Exercise aim >>
Retype exactly the span of lines below from the one with "Instruction: Go to the Règles tab" through the one with "Open the kovaleva_new username link". Do not include pictures.

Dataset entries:
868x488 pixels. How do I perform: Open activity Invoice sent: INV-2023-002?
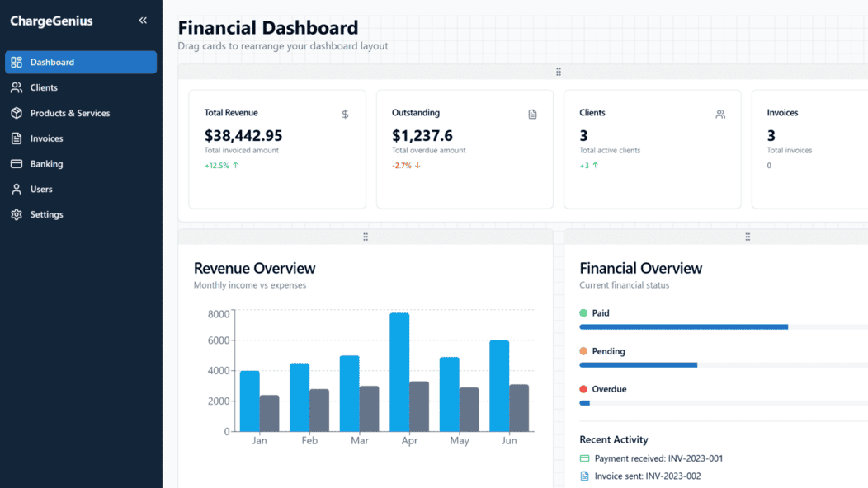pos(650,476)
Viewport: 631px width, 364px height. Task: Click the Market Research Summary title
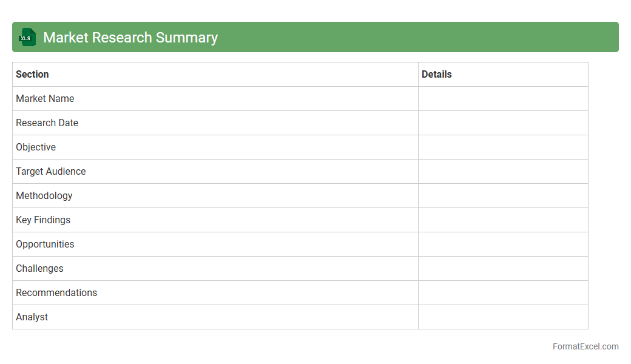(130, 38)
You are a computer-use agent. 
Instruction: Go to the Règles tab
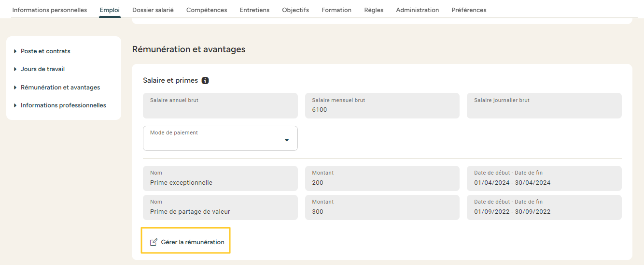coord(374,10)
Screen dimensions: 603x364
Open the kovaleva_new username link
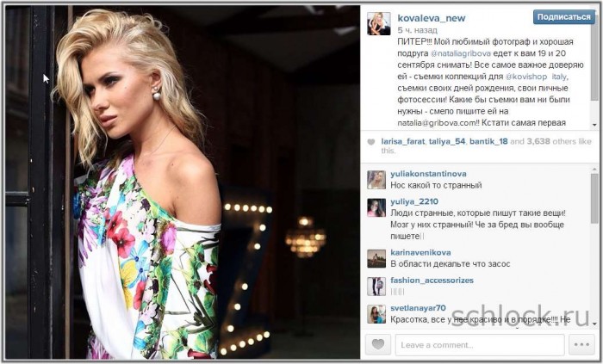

...

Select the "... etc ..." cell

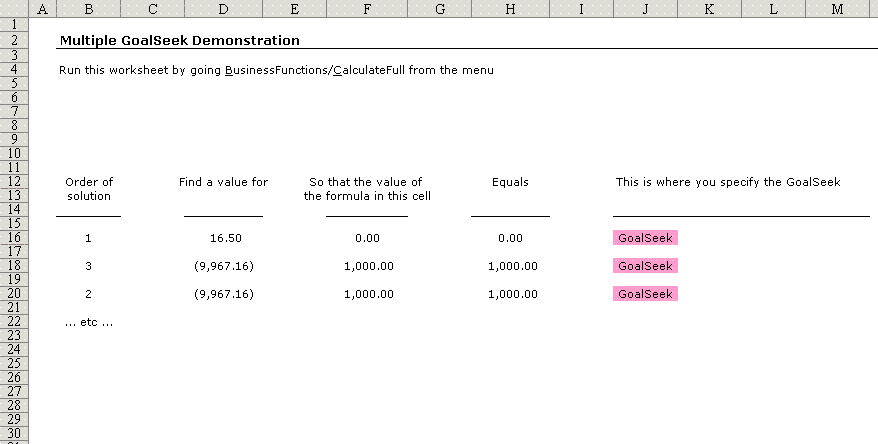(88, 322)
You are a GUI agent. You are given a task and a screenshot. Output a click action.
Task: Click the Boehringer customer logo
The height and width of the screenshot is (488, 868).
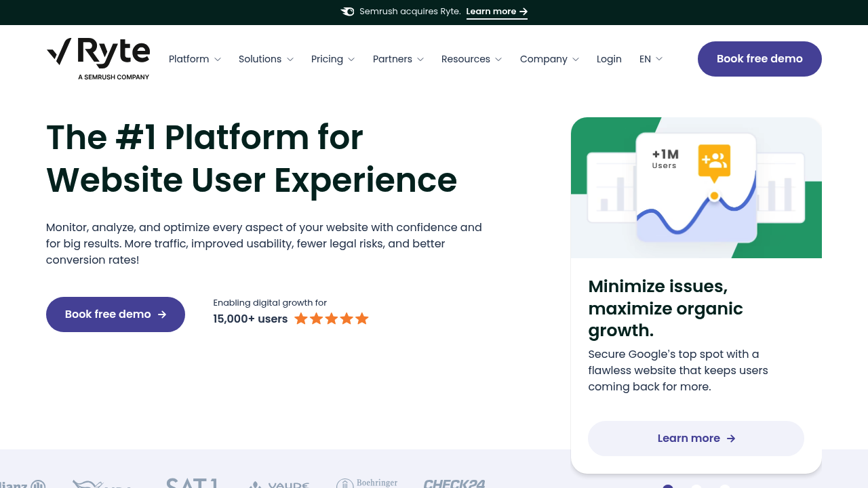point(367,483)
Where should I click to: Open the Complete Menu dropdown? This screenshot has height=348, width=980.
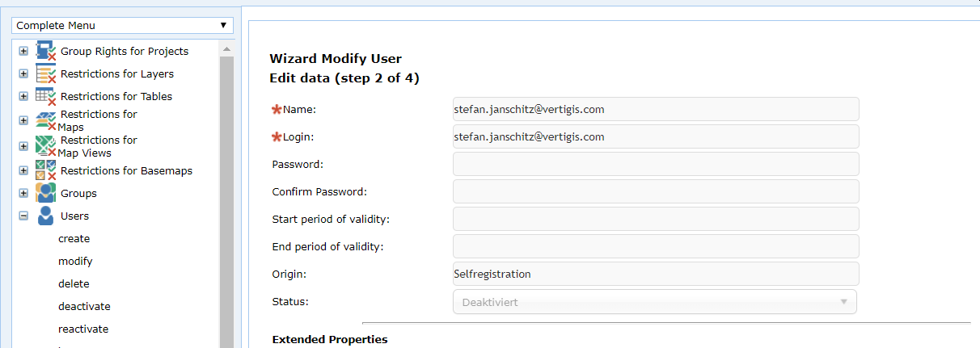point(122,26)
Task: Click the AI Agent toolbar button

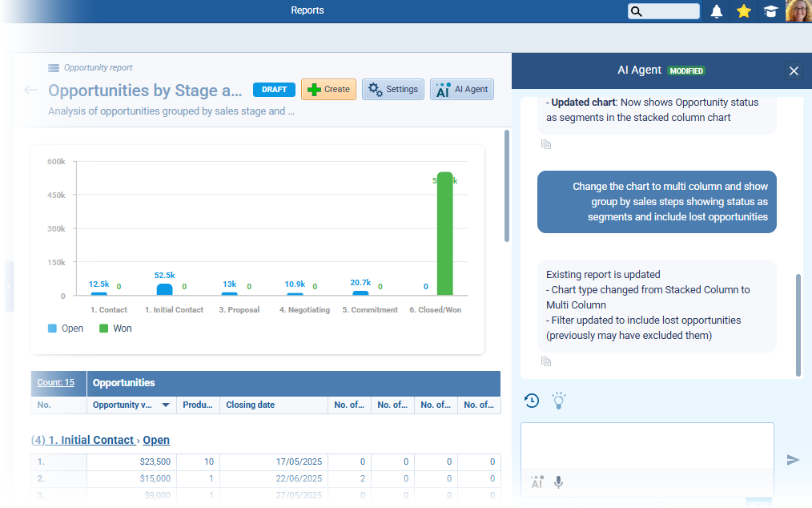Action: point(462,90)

Task response >>
Instruction: Go to the Règles tab
coord(374,10)
Screen dimensions: 603x364
Open the kovaleva_new username link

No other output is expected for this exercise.